TASK BRIEF: Copy the data below verbatim, from its first line through the line containing "click(x=246, y=33)", both ends included, and nothing beyond that.

Data for locating displayed items
◆ ◆ ◆ ◆
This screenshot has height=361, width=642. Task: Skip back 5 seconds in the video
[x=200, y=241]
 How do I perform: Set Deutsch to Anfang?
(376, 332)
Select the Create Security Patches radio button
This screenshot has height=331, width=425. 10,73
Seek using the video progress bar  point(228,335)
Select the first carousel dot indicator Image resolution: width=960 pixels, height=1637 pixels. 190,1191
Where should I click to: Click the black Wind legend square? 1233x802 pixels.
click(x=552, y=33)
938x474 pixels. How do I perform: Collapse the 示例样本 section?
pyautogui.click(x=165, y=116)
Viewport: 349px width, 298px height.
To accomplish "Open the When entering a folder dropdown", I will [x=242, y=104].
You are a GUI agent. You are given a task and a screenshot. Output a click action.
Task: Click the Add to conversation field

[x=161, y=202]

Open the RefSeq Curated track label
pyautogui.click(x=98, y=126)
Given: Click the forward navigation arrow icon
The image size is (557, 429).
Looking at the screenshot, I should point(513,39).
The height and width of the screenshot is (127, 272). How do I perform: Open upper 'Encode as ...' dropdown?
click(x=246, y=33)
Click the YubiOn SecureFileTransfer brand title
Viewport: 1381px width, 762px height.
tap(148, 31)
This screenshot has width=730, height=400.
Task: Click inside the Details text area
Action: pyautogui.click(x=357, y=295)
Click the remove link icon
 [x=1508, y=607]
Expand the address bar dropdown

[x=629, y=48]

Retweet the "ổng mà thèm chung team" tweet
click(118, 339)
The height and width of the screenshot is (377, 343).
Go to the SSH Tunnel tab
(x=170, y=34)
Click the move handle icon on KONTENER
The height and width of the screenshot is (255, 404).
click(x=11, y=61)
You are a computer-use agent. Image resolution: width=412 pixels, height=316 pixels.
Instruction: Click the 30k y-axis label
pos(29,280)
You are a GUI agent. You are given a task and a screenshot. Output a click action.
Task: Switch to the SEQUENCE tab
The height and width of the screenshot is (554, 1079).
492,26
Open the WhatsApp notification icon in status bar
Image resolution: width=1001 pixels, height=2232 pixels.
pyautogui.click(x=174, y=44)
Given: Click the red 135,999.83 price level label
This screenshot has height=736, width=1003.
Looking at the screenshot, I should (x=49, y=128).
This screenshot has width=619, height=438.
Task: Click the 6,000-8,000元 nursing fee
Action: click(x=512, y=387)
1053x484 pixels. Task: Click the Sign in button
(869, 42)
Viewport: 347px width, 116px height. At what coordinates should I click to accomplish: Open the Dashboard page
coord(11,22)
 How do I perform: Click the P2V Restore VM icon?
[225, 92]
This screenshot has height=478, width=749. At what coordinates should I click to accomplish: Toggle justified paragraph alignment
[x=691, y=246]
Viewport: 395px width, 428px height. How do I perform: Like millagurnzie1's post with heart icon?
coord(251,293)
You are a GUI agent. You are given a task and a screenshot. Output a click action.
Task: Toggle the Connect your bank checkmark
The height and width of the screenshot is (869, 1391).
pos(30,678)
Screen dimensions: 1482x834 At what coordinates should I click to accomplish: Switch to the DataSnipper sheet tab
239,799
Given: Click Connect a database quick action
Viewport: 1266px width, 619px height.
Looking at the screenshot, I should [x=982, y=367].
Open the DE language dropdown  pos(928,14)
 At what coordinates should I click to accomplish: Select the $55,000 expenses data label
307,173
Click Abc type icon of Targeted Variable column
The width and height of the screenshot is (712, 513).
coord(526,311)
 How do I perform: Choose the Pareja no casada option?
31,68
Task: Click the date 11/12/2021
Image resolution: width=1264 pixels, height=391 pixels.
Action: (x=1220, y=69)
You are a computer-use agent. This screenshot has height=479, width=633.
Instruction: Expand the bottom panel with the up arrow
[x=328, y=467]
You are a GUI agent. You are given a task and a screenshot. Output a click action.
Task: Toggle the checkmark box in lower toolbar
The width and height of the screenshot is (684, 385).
◆ ◆ ◆ ◆
FULL SOLUTION:
This screenshot has height=361, width=642. Task: Skip back 5 seconds in the video
[x=200, y=241]
 How do I perform: Set Deutsch to Anfang?
(376, 332)
Select the Create Security Patches radio button
This screenshot has height=331, width=425. 10,73
Seek using the video progress bar  point(228,335)
Select the first carousel dot indicator Image resolution: width=960 pixels, height=1637 pixels. 190,1191
Where should I click to: Click the black Wind legend square? 1233x802 pixels.
click(x=552, y=33)
938x474 pixels. How do I perform: Collapse the 示例样本 section?
pyautogui.click(x=165, y=116)
Viewport: 349px width, 298px height.
To accomplish "Open the When entering a folder dropdown", I will [x=242, y=104].
You are a GUI agent. You are given a task and a screenshot. Output a click action.
Task: Click the Add to conversation field

[x=161, y=202]

Open the RefSeq Curated track label
pyautogui.click(x=98, y=126)
Given: Click the forward navigation arrow icon
The image size is (557, 429).
Looking at the screenshot, I should point(513,39).
The height and width of the screenshot is (127, 272). How do I perform: Open upper 'Encode as ...' dropdown?
click(x=246, y=33)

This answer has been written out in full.